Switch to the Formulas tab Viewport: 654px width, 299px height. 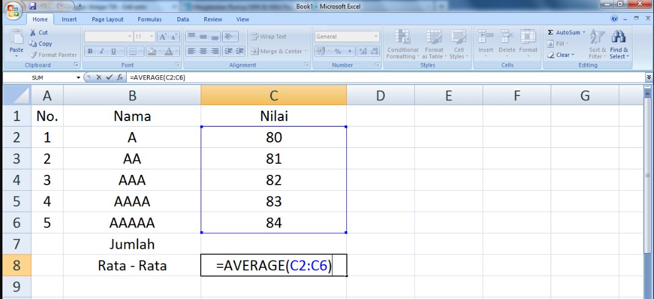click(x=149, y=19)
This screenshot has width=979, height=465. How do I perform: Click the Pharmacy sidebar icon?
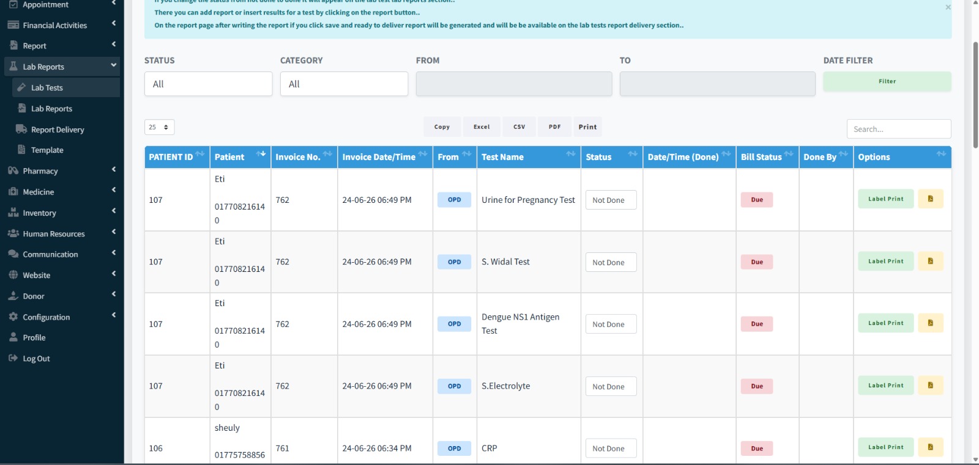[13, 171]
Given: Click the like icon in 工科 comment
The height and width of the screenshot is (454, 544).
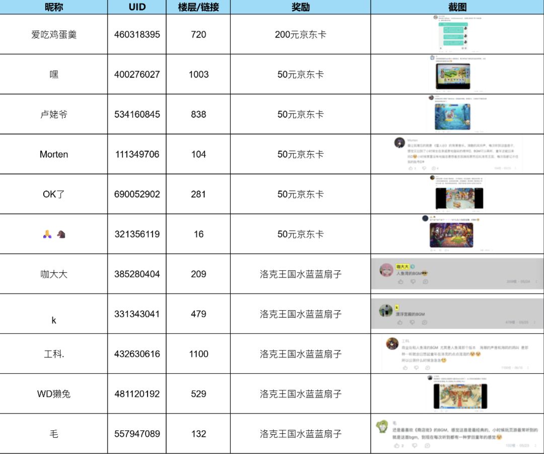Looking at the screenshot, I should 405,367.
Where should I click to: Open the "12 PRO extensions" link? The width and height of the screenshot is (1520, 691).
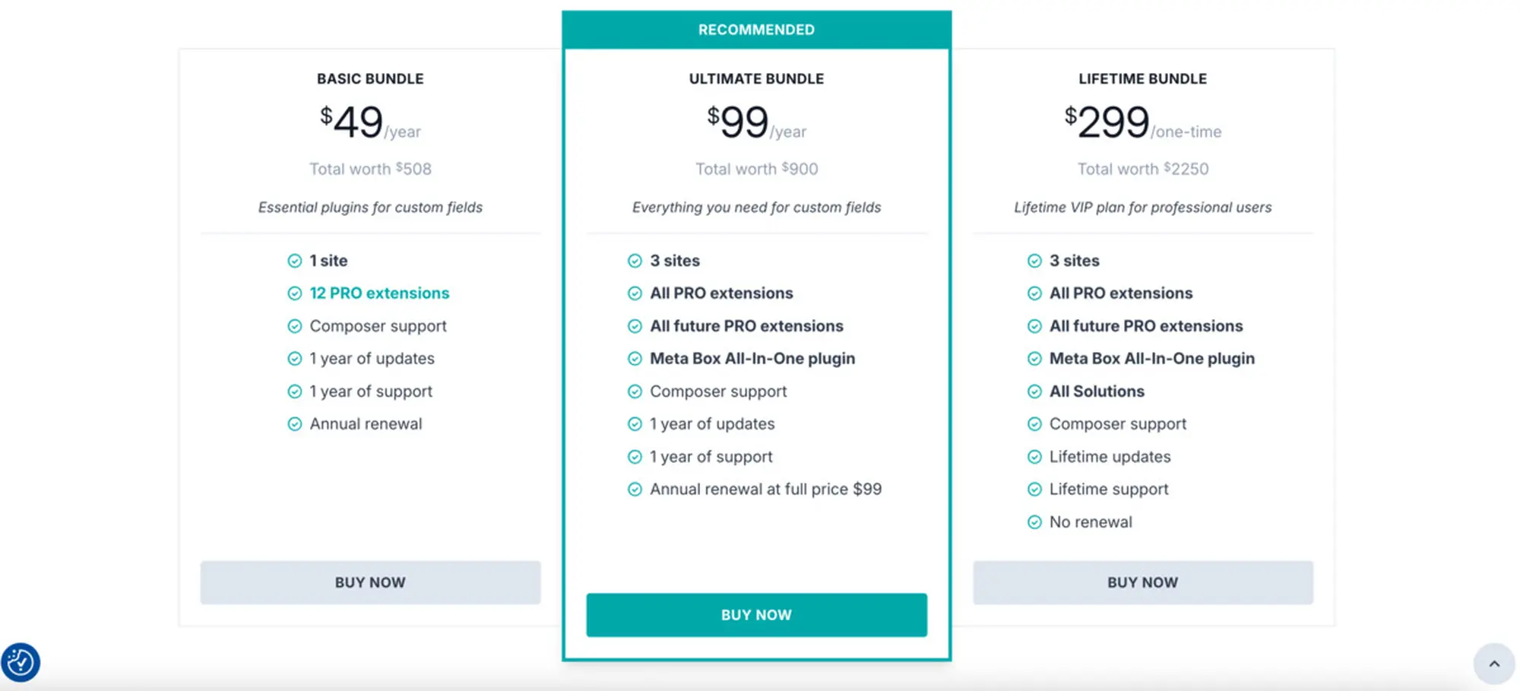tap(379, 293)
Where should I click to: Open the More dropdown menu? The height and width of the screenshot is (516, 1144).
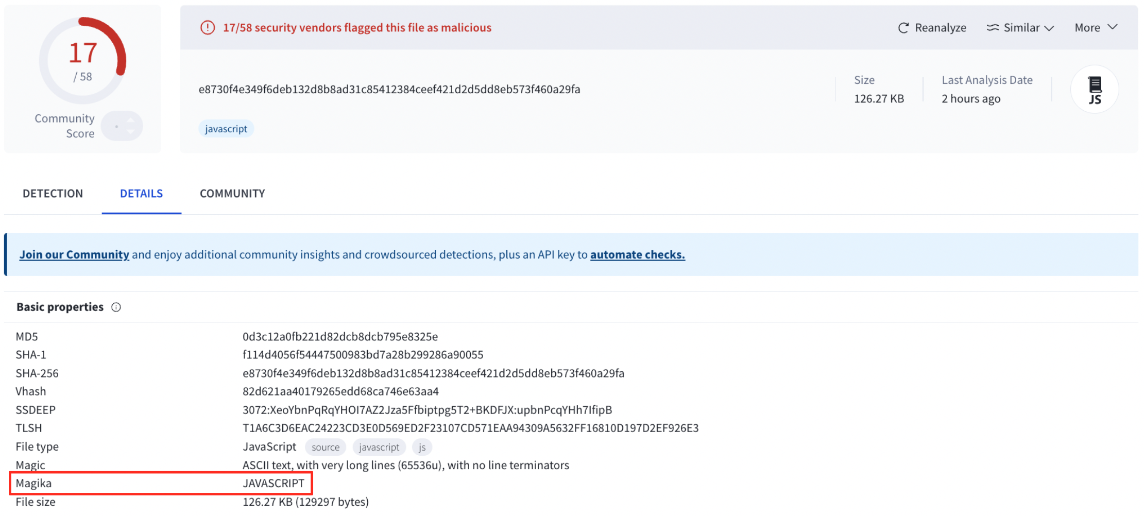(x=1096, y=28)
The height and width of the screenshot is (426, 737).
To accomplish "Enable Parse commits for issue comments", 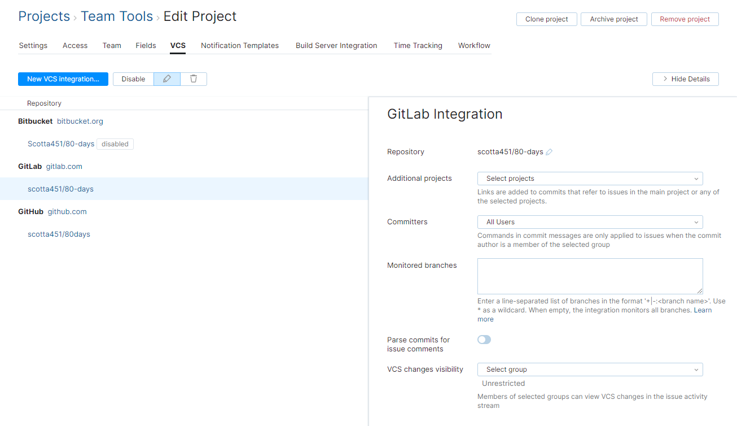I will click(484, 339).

--

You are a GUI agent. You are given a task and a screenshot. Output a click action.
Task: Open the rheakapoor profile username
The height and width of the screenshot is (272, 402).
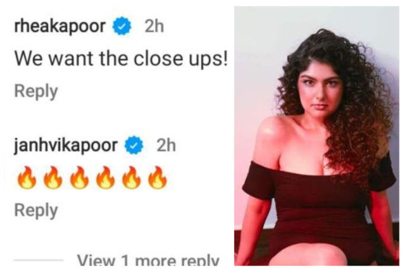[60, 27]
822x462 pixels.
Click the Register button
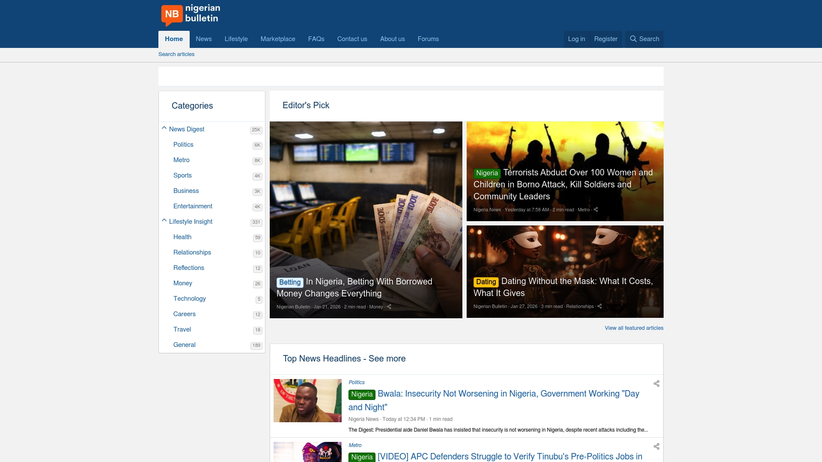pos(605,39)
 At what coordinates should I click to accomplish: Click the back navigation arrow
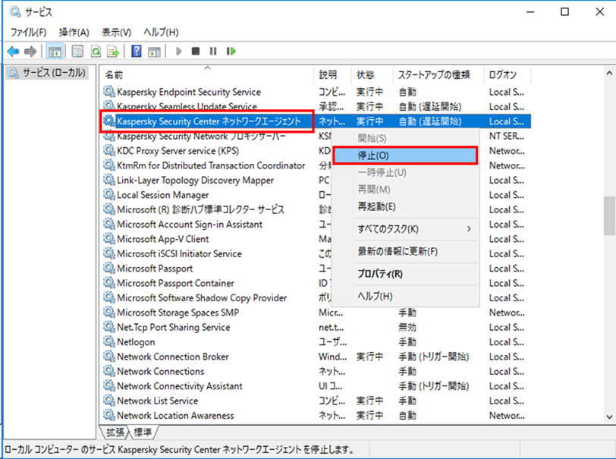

JOB:
Print the lines word for word, starting at the line that contains "is (1520, 691)." and ending at the line that contains "(x=1096, y=28)", with both of those lines included. Leave the pictures out.

THE COMPLETED TASK:
Where should I click to: Open the "12 PRO extensions" link? The width and height of the screenshot is (1520, 691).
tap(379, 293)
Where should I click to: Open the More dropdown menu? The height and width of the screenshot is (516, 1144).
(x=1096, y=28)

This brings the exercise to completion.